* _Task list_
- a) According to the MySQL query excerpt, how long does a COUNT on the first query take?
- b) Carry the MySQL query excerpt forward from the point where it stops.

* _Text excerpt_
=======

ID SELECT_TYPE TABLE TYPE POSSIBLE_KEYS KEY KEY_LEN REF ROWS EXTRA
1 SIMPLE donnees_artiste ALL None None None None 4368 Using temporary; Using filesort
1 SIMPLE donnees_artiste_evenements ref artiste_id,donnees_artiste_evenements_eb99df11 artiste_id 4 mmac.donnees_artiste.id 1 Using index; Distinct
1 SIMPLE donnees_evenement eq_ref PRIMARY,donnees_evenements_id_index PRIMARY 4 mmac.donnees_artiste_evenements.evenement_id 1 Using where; Distinct
1 SIMPLE T4 ref artiste_id,donnees_artiste_evenements_eb99df11 artiste_id 4 mmac.donnees_artiste.id 1 Using index; Distinct
1 SIMPLE T5 eq_ref PRIMARY,donnees_evenements_id_index PRIMARY 4 mmac.T4.evenement_id 1 Using where; Distinct
1 SIMPLE T6 ref artiste_id,donnees_artiste_evenements_eb99df11 artiste_id 4 mmac.donnees_artiste.id 1 Using index; Distinct
1 SIMPLE T7 eq_ref PRIMARY,donnees_evenements_id_index PRIMARY 4 mmac.T6.evenement_id 1 Using where; Distinct
Also if I do a COUNT
on the first query it take 11200 ms.
SELECT COUNT(DISTINCT `donnees_artiste`.`id`)
FROM `donnees_artiste`
LEFT OUTER JOIN `donnees_artiste_evenements`
ON (`donnees_artiste`.`id` = `donnees_artiste_evenements`.`artiste_id`)
LEFT OUTER JOIN `donnees_evenement`
ON (`donnees_artiste_evenements`.`evenement_id` = `donnees_evenement`.`id`)

=======

* _Material shown_

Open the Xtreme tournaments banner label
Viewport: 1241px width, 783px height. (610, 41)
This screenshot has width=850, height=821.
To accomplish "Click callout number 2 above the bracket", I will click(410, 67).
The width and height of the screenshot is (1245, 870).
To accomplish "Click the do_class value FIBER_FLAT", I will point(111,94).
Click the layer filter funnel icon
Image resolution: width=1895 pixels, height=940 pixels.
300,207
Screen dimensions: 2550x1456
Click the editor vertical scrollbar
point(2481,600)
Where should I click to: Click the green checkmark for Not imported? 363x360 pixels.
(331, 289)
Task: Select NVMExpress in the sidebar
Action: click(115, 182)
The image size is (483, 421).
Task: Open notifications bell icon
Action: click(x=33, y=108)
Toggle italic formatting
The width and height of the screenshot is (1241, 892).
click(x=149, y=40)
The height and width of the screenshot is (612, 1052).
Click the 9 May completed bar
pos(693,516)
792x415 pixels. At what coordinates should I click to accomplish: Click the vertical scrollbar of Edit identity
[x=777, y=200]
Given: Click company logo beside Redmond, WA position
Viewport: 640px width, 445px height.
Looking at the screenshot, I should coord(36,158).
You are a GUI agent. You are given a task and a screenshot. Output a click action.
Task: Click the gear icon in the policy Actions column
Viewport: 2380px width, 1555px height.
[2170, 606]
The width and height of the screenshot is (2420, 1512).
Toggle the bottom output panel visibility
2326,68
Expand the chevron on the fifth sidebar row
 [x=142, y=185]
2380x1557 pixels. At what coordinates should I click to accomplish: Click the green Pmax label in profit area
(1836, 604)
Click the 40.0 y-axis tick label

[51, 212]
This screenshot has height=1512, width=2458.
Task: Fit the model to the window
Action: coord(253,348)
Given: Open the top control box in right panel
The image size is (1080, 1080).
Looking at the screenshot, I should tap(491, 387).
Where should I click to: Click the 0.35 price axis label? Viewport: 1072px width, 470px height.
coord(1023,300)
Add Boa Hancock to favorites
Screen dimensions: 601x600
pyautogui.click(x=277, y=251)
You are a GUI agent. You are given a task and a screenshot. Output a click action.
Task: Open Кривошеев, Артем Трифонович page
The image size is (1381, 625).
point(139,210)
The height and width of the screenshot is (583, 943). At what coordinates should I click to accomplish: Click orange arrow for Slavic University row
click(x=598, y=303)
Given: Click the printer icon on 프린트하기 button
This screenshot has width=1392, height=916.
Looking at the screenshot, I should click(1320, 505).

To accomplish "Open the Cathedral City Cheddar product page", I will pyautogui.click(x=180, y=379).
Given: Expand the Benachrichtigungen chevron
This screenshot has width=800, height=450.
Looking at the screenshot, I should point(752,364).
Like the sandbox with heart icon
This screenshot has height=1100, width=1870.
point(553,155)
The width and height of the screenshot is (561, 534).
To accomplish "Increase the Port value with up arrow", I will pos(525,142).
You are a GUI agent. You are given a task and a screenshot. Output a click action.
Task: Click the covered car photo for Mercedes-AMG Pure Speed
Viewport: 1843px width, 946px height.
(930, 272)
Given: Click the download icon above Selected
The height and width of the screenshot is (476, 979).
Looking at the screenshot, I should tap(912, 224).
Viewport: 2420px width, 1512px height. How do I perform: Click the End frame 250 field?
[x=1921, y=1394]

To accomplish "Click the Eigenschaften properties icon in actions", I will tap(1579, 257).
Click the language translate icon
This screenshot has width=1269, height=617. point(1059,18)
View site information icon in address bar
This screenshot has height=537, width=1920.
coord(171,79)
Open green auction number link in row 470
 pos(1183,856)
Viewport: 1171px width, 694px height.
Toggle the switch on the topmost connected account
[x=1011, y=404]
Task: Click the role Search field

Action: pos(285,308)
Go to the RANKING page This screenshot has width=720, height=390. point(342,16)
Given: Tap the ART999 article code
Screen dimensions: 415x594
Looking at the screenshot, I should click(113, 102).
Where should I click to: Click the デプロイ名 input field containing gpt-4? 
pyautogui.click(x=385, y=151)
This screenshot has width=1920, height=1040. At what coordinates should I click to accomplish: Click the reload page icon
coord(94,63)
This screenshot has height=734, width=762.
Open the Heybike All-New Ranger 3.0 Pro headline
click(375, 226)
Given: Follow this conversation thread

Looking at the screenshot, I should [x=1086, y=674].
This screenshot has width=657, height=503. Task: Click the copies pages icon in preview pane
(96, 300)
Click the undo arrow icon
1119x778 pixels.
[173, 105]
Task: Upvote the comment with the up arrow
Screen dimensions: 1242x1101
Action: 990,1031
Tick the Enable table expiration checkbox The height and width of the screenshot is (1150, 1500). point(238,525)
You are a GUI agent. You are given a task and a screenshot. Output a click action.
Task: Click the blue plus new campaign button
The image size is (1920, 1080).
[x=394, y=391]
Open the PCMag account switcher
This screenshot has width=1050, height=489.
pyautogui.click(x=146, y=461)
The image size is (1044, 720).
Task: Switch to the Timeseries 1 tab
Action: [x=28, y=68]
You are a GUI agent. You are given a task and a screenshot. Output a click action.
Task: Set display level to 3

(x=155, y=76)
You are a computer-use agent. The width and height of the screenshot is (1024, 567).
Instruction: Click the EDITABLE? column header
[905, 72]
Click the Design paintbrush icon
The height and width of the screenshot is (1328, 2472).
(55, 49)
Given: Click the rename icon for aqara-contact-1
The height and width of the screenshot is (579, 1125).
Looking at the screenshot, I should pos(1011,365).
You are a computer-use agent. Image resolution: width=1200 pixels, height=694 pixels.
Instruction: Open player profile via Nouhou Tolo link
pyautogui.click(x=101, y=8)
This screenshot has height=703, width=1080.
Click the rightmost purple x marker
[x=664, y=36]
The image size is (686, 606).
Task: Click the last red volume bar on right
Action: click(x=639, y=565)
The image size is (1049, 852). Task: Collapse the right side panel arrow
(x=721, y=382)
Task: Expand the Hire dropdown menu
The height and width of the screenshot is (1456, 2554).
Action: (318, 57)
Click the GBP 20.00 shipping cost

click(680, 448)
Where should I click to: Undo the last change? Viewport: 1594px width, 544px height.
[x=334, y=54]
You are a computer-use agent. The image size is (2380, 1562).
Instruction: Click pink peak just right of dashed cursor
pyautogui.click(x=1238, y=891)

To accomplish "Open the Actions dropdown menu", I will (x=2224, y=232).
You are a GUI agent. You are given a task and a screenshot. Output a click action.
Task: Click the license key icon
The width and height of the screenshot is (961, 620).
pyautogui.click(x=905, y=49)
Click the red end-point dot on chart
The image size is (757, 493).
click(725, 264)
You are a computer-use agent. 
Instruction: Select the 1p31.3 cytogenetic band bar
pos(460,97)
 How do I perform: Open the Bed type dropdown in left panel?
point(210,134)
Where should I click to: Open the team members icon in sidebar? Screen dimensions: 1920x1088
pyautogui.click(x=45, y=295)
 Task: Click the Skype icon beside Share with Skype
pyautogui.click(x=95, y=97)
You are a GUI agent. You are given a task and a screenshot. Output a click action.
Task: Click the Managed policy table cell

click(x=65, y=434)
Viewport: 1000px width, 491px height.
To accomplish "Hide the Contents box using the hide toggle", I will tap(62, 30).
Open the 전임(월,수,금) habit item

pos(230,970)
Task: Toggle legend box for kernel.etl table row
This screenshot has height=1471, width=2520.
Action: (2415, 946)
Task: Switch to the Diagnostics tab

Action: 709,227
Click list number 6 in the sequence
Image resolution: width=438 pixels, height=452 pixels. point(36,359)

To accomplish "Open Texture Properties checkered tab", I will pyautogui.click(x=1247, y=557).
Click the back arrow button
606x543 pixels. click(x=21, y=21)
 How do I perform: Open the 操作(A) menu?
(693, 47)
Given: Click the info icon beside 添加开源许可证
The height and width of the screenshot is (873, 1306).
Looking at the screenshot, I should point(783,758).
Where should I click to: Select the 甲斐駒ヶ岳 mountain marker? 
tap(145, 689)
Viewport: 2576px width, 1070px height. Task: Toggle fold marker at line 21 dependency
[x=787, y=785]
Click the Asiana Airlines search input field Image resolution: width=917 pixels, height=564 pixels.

=======

* _Results for each task_
- a) 11200 ms.

- b)
LEFT OUTER JOIN `donnees_artiste_evenements` T4
ON (`donnees_artiste`.`id` = T4.`artiste_id`)
LEFT OUTER JOIN `donnees_evenement` T5
ON (T4.`evenement_id` = T5.`id`)
LEFT OUTER JOIN `donnees_artiste_evenements` T6
ON (`donnees_artiste`.`id` = T6.`artiste_id`)
LEFT OUTER JOIN `donnees_evenement` T7
ON (T6.`evenement_id` = T7.`id`)
WHERE (
(`donnees_artiste`.`nom` LIKE '%c%'
OR `donnees_artiste`.`prenom` LIKE '%c%'
OR `donnees_evenement`.`cote` LIKE '%c%'
OR `donnees_evenement`.`titre` LIKE '%c%' )
AND (`donnees_artiste`.`nom` LIKE '%d%'
OR `donnees_artiste`.`prenom` LIKE '%d%'
OR T5.`cote` LIKE '%d%'
OR T5.`titre` LIKE '%d%' )
AND (`donnees_artiste`.`nom` LIKE '%e%'
OR `donnees_artiste`.`prenom` LIKE '%e%'
OR T7.`cote` LIKE '%e%'
OR T7.`titre` LIKE '%e%' )
);
My innodb_buffer_pool_size
is set high. I have indexes on all relevant fields and on primary keys and I already optimized my tables.
So, why the first query is so fast and the 2 others so slow? These 3 queries are just examples. Many time I'm just changing or removing one character from a query and it made big difference on the query time. But I can't see any pattern.
UPDATE
The performance problem definitely come from how Django generate these queries. All these redundant LEFT OUTER JOIN
chained together kill the performance. At the moment it's not totally clear to me if it's a bug in the Django SQL generator, a bug in how the query is built for the search field or if all that work as expected by the Django developers. I'm still investigating but there's, at least, one strange thing in the Django behavior...
If I run this query (that is not necessarily equivalent to the second one, but not far) the results come pretty fast (161 ms, no cache):
SELECT DISTINCT `donnees_artiste`.`id`
FROM `donnees_artiste`
LEFT OUTER JOIN `donnees_artiste_evenements`
ON (`donnees_artiste`.`id` = `donnees_artiste_evenements`.`artiste_id`)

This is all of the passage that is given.